MarP在牛分枝杆菌抗酸胁迫中的作用及机制研究

Mycobacterium bovis (M. bovis) is the causative agent of bovine tuberculosis, and the persistent infection and immune evasion mechanisms of M. bovis are unknown. Previous studies have shown that the IgG antibody titers against MarP in latent M. bovis-infected cattle are significantly higher than that in active M. bovis-infected cattle, and assumed that the MarP may play an important role in the latent infection of M. bovis. The transmembrane serine protease MarP is required for the resistance to acid stress in Mycobacterium tuberculosis, and promotes persistent infection of M. tuberculosis in activated macrophages. However, its natural substrate and the mechanisms for MarP protection M. tuberculosis from acid stress are unknown. This project conducts the following studies: to identify the natural substrate and its active site of MarP in M. bovis using Mycobacterium Tuberculosis Proteome Microarray, pull-down assay and etc.; to compare the survival ability and the MarP substrate expression levels between MarP deletion mutant and MarP complemented mutant; to analyze the effect of MarP on the maturation of phagolysosome in IFN-γ activated macrophages; to explore the effect and mechanisms of MarP in the resistance to acid stress of M. bovis. This study will contribute to illustrate the persistent infection and immune evasion mechanisms of M. bovis.

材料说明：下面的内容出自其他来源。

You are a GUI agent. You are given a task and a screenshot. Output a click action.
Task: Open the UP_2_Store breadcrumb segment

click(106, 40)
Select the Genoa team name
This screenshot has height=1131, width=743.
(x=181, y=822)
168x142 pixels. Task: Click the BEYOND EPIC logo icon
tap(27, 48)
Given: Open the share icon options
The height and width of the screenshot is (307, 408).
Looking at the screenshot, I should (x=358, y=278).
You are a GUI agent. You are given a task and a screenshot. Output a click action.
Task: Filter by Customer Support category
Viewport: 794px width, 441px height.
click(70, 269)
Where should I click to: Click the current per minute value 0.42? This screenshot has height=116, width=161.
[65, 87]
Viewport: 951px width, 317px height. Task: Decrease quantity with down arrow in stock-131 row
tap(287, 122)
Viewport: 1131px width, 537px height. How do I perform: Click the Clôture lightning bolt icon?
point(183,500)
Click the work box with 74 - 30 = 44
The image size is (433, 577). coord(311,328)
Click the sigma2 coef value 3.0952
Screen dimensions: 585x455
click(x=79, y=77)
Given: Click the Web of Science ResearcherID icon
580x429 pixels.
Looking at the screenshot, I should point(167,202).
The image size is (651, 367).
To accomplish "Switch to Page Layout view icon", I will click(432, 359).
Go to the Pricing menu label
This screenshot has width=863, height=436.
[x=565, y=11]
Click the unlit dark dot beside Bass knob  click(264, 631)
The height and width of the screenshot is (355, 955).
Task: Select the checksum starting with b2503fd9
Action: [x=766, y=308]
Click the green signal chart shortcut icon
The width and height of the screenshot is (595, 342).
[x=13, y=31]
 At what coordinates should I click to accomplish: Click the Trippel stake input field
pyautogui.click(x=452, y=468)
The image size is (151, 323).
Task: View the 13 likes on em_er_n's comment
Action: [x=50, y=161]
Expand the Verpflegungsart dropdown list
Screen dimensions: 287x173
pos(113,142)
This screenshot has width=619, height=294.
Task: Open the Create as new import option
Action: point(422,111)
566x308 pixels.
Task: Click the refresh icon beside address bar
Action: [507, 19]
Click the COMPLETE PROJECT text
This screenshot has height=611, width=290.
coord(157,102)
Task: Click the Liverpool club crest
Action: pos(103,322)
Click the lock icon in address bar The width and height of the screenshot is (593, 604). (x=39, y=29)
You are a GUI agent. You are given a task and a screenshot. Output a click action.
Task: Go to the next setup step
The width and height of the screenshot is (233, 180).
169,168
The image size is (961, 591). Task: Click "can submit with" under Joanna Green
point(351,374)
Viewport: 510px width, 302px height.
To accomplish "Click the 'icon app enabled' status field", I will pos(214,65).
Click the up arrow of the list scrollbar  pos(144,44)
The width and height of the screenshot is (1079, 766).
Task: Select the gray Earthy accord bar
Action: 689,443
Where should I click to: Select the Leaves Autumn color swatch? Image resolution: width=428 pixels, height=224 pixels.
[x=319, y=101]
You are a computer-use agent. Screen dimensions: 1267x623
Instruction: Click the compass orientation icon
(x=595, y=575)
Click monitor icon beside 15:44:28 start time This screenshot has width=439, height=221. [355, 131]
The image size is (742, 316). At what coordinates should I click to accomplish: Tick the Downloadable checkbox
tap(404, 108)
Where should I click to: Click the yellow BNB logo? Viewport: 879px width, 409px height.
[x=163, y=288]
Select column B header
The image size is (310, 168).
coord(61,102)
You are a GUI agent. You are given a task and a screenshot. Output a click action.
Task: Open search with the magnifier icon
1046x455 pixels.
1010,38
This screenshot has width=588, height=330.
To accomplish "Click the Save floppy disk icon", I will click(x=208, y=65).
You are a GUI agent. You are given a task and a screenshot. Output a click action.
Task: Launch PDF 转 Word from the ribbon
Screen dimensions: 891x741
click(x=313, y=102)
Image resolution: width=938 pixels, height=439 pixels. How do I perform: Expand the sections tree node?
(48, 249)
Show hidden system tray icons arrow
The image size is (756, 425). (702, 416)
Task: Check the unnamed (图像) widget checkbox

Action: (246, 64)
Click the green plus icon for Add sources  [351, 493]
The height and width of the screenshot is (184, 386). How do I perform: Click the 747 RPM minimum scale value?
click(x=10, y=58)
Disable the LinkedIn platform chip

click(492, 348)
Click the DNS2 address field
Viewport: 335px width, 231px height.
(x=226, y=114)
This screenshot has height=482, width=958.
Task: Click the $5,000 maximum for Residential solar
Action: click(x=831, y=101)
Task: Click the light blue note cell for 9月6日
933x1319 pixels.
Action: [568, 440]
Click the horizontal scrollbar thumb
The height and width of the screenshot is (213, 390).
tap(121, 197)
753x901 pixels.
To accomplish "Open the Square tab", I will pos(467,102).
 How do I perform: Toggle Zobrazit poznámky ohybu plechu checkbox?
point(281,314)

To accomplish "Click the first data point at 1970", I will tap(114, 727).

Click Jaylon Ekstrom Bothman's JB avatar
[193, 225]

牛分枝杆菌是牛结核病的病原，其持续性感染和免疫逃避机制还不完全清楚。前期研究发现：潜伏性牛结核病动物血清中针对MarP的IgG抗体水平显著高于活动性牛结核病动物，推测MarP在牛分枝杆菌的潜伏感染中发挥重要作用。MarP是新近鉴定的与结核分枝杆菌抗酸、抗氧化胁迫作用相关的跨膜丝氨酸蛋白酶，能够促进结核分枝杆菌在免疫激活的巨噬细胞内长期生存，但其天然底物和抗酸机制尚未可知。本项目旨在通过结核分枝杆菌蛋白质组芯片、pull-down等技术鉴定牛分枝杆菌中MarP的天然底物及其活性区域；研究MarP的缺失/回补对牛分枝杆菌在酸性条件下和免疫激活的巨噬细胞内的存活、以及其底物蛋白表达水平的影响；研究MarP对IFN-γ激活的巨噬细胞中吞噬溶酶体成熟的影响，从而探讨MarP在牛分枝杆菌抗酸胁迫中的作用及机制，为阐明牛分枝杆菌的持续性感染和免疫逃避机制提供科学依据。

前期研究发现，潜伏期的结核病牛血清中针对MarP的抗体水平显著高于排菌期动物，推测MarP蛋白可能在牛分枝杆菌的持续性感染中起重要作用。本研究重组表达Rv3671c基因的胞浆区，即MarP蛋白，及其突变体MarP Ser343Ala，发现重组表达的MarP蛋白能水解β-casein，具有良好的丝氨酸蛋白酶活性，且可被DTT抑制，第343位的丝氨酸是其活性位点，该位点突变后无酶活性。利用分枝杆菌蛋白质组芯片和细菌双杂交系统，从4262个蛋白中鉴定到6个与MarP互作的蛋白，其中Rv1314c基因编码的脱氢酶具有氧化还原活性，可能协同参与牛分枝杆菌的抗酸胁迫。.本研究成功建立牛分枝杆菌基因敲除及过表达技术平台，构建Rv3671c基因缺失株（KO3671）、过表达株（pMV3671）和缺失回补株（COMP367），比较其与野生型菌株M.bovis AN5在不同培养条件下的生长曲线，发现Rv3671c基因与牛分枝杆菌抗酸胁迫能力和生长性能直接相关，KO3671菌株在pH4.5的柠檬酸-磷酸缓冲液4d的存活率仅为15.91%，而pMV3671存活率可达116%。在pH4.5和pH5.0的7H9培养基连续培养7-14天后，KO3671菌株调控其他抗酸胁迫通路，升高外环境的pH值，缓解酸性条件对菌体的杀伤作用。.以小鼠巨噬细胞系RAW264.7作为宿主细胞，研究Rv3671c基因对牛分枝杆菌在侵袭细胞和胞内存活的影响，发现IFN-γ增强巨噬细胞对牛分枝杆菌的吞噬和杀伤作用；Rv3671c基因能够增强牛分枝杆菌在感染早期抵抗巨噬细胞的吞噬和吞噬溶酶体的杀伤作用；在感染144小时后，KO3671菌株在巨噬细胞内通过调控其他通路，抵抗巨噬细胞的杀伤作用，促进其在细胞内的存活。.以小鼠作为感染动物模型，研究Rv3671c基因对牛分枝杆菌的致病力的影响。发现Rv3671c基因直接影响牛分枝杆菌的致病力，KO3671对小鼠的致病力非常弱，静脉注射感染小鼠8周后，小鼠的体重、脾脏和肺脏的系数比与健康对照组相当，且肺脏无病变、抗酸染色呈阴性，肺部载菌量低于5。本项目的研究结果对探讨牛分枝杆菌的免疫逃逸和持续性感染机制具有一定的指导意义和学术价值，对于抗结核药物靶点设计和结核病疫苗靶标筛选具有一定的参考价值。